Principal Curves: A New Technique For Indirect And Direct Gradient Analysis

INTRODUCTION

The principals and objectives of ordination have been widely discussed in the literature (e.g., Dale 1975, Prentice 1977, Orloci 1978, ter Braak and Prentice 1988, Jongman et al. 1995). Ordination techniques use abundance or presence-absence data of species, and often environmental data, in order to reveal various aspects of community structure, such as ecological gradients and relationships between species and their environment. In this paper I focus on two common objectives of ordination:

1) Gradient analysis aims to find an ecological gradient(s) assumed to be influencing species abundances in a systematic way, and to locate sites along the gradient (ter Braak and Prentice 1988, Jongman et al. 1995). If only species data are used to determine the gradient, the ordination is referred to as indirect gradient analysis (IGA). Site locations may subsequently be related to environmental variables, usually by linear regression. For direct gradient analysis (DGA), species and environmental data are jointly used to determine the gradient and locate the sites; hence systematic species variation is limited to that explained by the environmental data. IGA can be predominantly seen as an explorative, hypothesis-generating procedure (ter Braak and Prentice 1988), whereas DGA can test specific hypotheses of how environmental variables determine species abundances.

2) Species composition representation can be achieved by mapping sites from the high dimensional species data onto a low dimensional space, based on some measure of similarity between species (or, equivalently, dissimilarity). The arrangement of sites attempts to reflect the species composition, in that distances between sites in the reduced space are proportional to (or ordered as) differences in species composition. The ecological interpretation of the representation is determined by any scalings or transformations of the data, the measure of similarity, and the method of dimension reduction. Though many measures of species composition are used, I will focus on Euclidean distance. Thus, sites are similar if they have equal abundances of all species, or equal relative abundances, if the data are site standardized, as is a common practice.

Principal components analysis (PCA), correspondence analysis (CA), including its detrended, canonical, and detrended canonical forms, and metric and nonmetric multidimensional scaling (MDS) are the most often used ordination techniques (Kenkel and Orloci 1986, Birks et al. 1996). All can be expressed as dissimilarity-based methods, whereby a matrix of dissimilarities between sites is mapped into a low dimensional space. The measure of dissimilarity and the mapping method vary between techniques. If used to determine gradients, these three groups of techniques all require either a linear or ordinal relationship between the chosen (or implied) measure of site dissimilarity and the Euclidean distance between sites along the ecological gradient(s) (Faith et al. 1987, ter Braak and Prentice 1988).

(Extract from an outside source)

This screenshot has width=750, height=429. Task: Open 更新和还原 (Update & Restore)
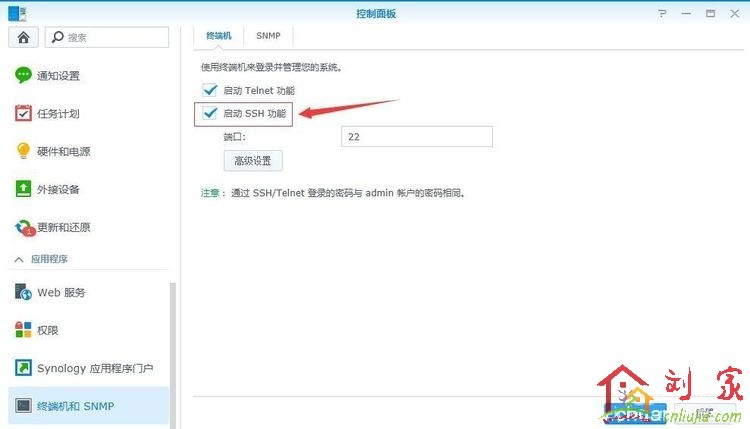63,227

An alternative to the dissimilarity-based methods of gradient analysis was suggested by Orloci (1978) who noted that species data may form a single cluster that curves through high dimensional space. Several methods have been proposed to model such curves (e.g., Shephard and Carrol 1966, Carrol 1969, Gnanadesikan 1977, Phillips 1978, Etezadi-Amoli and McDonald 1983, Hastie and Stuetzle 1989); however most have significant limitations (Hastie 1984, Hastie and Stuetzle 1989), and none has been widely used by ecologists.

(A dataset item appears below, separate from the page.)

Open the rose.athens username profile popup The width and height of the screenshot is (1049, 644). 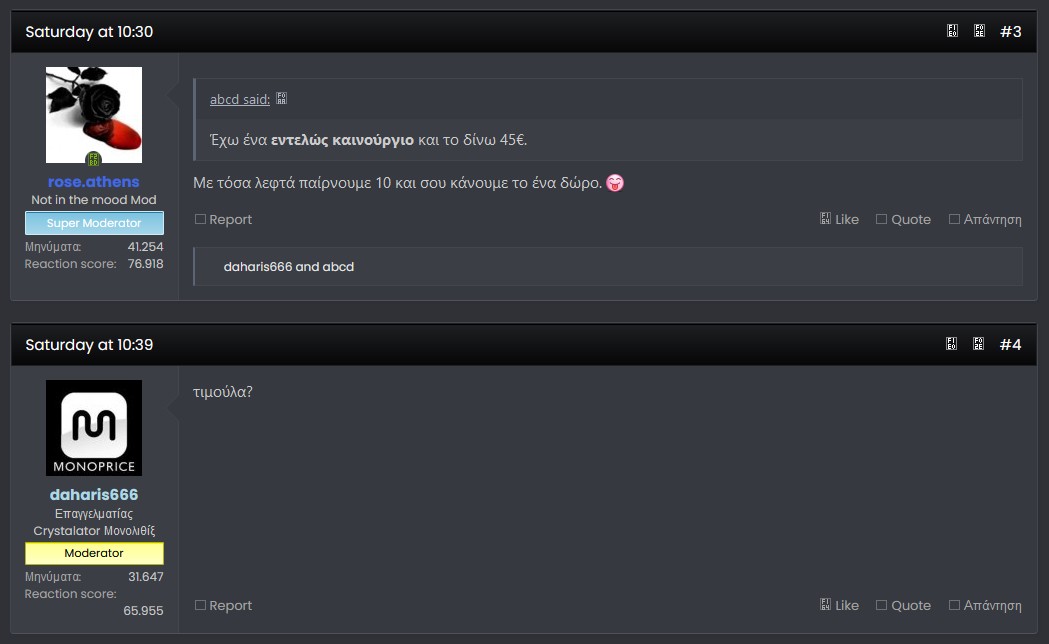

In this paper, I further develop the idea of basing gradient analysis on the premise that species data may form a curve in high dimensional space. To find the curve and locate sites along it, I use the method of principal curves (Hastie 1984, Hastie and Stuetzle 1989, Banfield and Rafferty 1992, Tibshirani 1992, Duchamp and Stuetzle 1996). Principal curves (PCs) are smooth one-dimensional curves in high dimensional space, hence, as the following argument shows, are ideally suited for gradient analysis of coenocline data. Consider the ecological model whereby several species are driven by a single ecological gradient [ILLUSTRATION FOR FIGURE 1A OMITTED]. If the individual response curves of the species are smooth, though not necessarily Gaussian, then successive points along the gradient will trace out a smooth curve in the high dimensional space defined by the species (assuming no noise) [ILLUSTRATION FOR FIGURE 1B OMITTED]. Sites will be located along the curve in the same order as they occur along the ecological gradient. If one can somehow trace out this curve in high dimensional space, and locate the positions of sites along the curve, then one can correctly order sites on the gradient.

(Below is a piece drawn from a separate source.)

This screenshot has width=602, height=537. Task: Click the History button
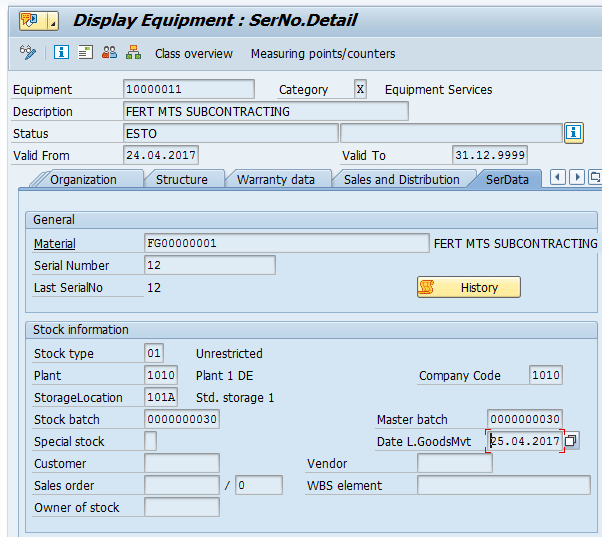[x=468, y=288]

PCs are formulated as an explicit model, with the response variables (species abundances, in this case) explained by smooth functions of a latent variable, namely distance along the curve (Hastie and Stuetzle 1989), and the curves are fitted by an iterative alternating two-step procedure. PCA and CA can also be formulated and fitted in similar ways, with the smooth curves of PCs replaced by more restrictive linear and Gaussian models, respectively (ter Braak 1985, Jongman et al. 1995). Since PCs are based on local smoothers, the linear (or ordinal) relationship between site dissimilarity and the distance between sites along the gradient, as required by PCA, CA, and MDS, is no longer necessary.